⟨
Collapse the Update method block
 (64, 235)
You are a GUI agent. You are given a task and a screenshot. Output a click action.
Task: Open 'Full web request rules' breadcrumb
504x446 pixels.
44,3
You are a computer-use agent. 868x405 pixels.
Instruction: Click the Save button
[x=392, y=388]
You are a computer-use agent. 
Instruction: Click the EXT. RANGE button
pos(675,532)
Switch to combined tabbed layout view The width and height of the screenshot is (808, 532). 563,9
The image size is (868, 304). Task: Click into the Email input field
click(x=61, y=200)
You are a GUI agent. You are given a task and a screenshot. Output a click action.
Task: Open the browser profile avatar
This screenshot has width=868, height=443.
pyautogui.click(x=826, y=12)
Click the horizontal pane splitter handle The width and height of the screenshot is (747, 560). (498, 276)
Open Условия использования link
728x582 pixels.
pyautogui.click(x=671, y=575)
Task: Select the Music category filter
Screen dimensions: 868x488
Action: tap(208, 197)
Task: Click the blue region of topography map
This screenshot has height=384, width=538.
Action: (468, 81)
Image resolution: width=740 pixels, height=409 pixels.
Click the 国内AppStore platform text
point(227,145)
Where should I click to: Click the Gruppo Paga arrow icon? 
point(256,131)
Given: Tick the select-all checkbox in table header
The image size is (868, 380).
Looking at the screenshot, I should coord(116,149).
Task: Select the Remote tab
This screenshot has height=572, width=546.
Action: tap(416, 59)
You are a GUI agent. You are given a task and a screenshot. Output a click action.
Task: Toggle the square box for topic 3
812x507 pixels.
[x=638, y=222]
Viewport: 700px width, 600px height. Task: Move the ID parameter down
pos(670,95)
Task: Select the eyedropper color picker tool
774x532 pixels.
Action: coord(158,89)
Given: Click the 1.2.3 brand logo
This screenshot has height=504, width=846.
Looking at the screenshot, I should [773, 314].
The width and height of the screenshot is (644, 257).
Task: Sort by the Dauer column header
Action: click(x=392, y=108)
⟩
» BRIEF: Starting with the first line, give back the whole listing exactly.

» EXERCISE RESPONSE:
Collapse the Update method block
 (64, 235)
You are a GUI agent. You are given a task and a screenshot. Output a click action.
Task: Open 'Full web request rules' breadcrumb
504x446 pixels.
44,3
You are a computer-use agent. 868x405 pixels.
Instruction: Click the Save button
[x=392, y=388]
You are a computer-use agent. 
Instruction: Click the EXT. RANGE button
pos(675,532)
Switch to combined tabbed layout view The width and height of the screenshot is (808, 532). 563,9
The image size is (868, 304). Task: Click into the Email input field
click(x=61, y=200)
You are a GUI agent. You are given a task and a screenshot. Output a click action.
Task: Open the browser profile avatar
This screenshot has width=868, height=443.
pyautogui.click(x=826, y=12)
Click the horizontal pane splitter handle The width and height of the screenshot is (747, 560). (498, 276)
Open Условия использования link
728x582 pixels.
pyautogui.click(x=671, y=575)
Task: Select the Music category filter
Screen dimensions: 868x488
Action: tap(208, 197)
Task: Click the blue region of topography map
This screenshot has height=384, width=538.
Action: (468, 81)
Image resolution: width=740 pixels, height=409 pixels.
Click the 国内AppStore platform text
point(227,145)
Where should I click to: Click the Gruppo Paga arrow icon? 
point(256,131)
Given: Tick the select-all checkbox in table header
The image size is (868, 380).
Looking at the screenshot, I should coord(116,149).
Task: Select the Remote tab
This screenshot has height=572, width=546.
Action: tap(416, 59)
You are a GUI agent. You are given a task and a screenshot. Output a click action.
Task: Toggle the square box for topic 3
812x507 pixels.
[x=638, y=222]
Viewport: 700px width, 600px height. Task: Move the ID parameter down
pos(670,95)
Task: Select the eyedropper color picker tool
774x532 pixels.
Action: coord(158,89)
Given: Click the 1.2.3 brand logo
This screenshot has height=504, width=846.
Looking at the screenshot, I should [773, 314].
The width and height of the screenshot is (644, 257).
Task: Sort by the Dauer column header
Action: click(x=392, y=108)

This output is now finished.